* _PROBLEM TO WORK ON_: Select from the data all lines with the word "agent".

* _EXERCISE DATA_:
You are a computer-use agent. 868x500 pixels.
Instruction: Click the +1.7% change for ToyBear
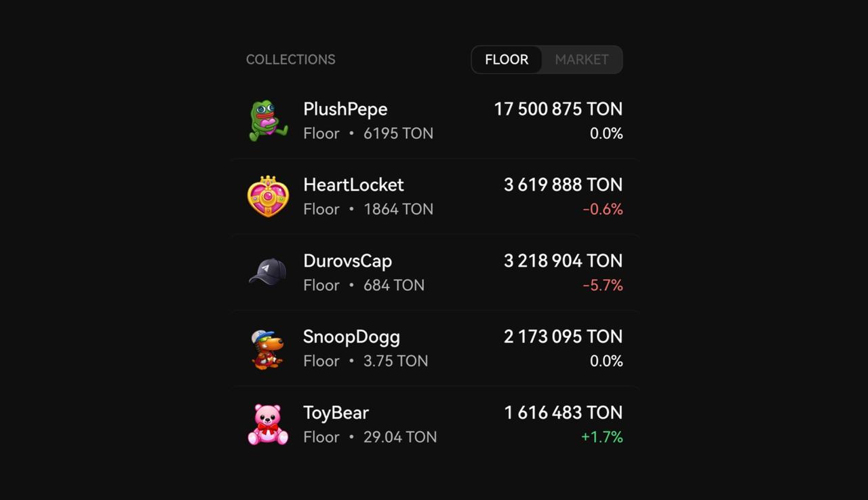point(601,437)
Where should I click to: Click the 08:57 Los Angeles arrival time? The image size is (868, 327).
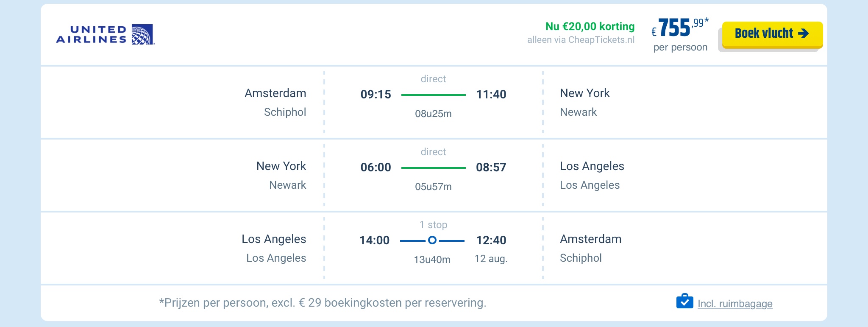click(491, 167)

...

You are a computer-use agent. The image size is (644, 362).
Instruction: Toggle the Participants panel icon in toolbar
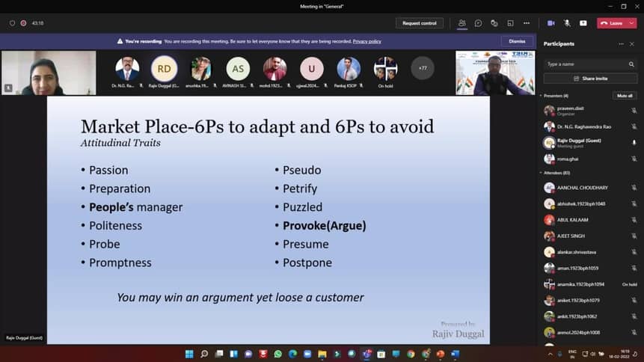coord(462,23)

* _SOLUTION_:
You are a computer-use agent. 868x500 pixels.
You are a computer-use agent. The image size is (644, 362).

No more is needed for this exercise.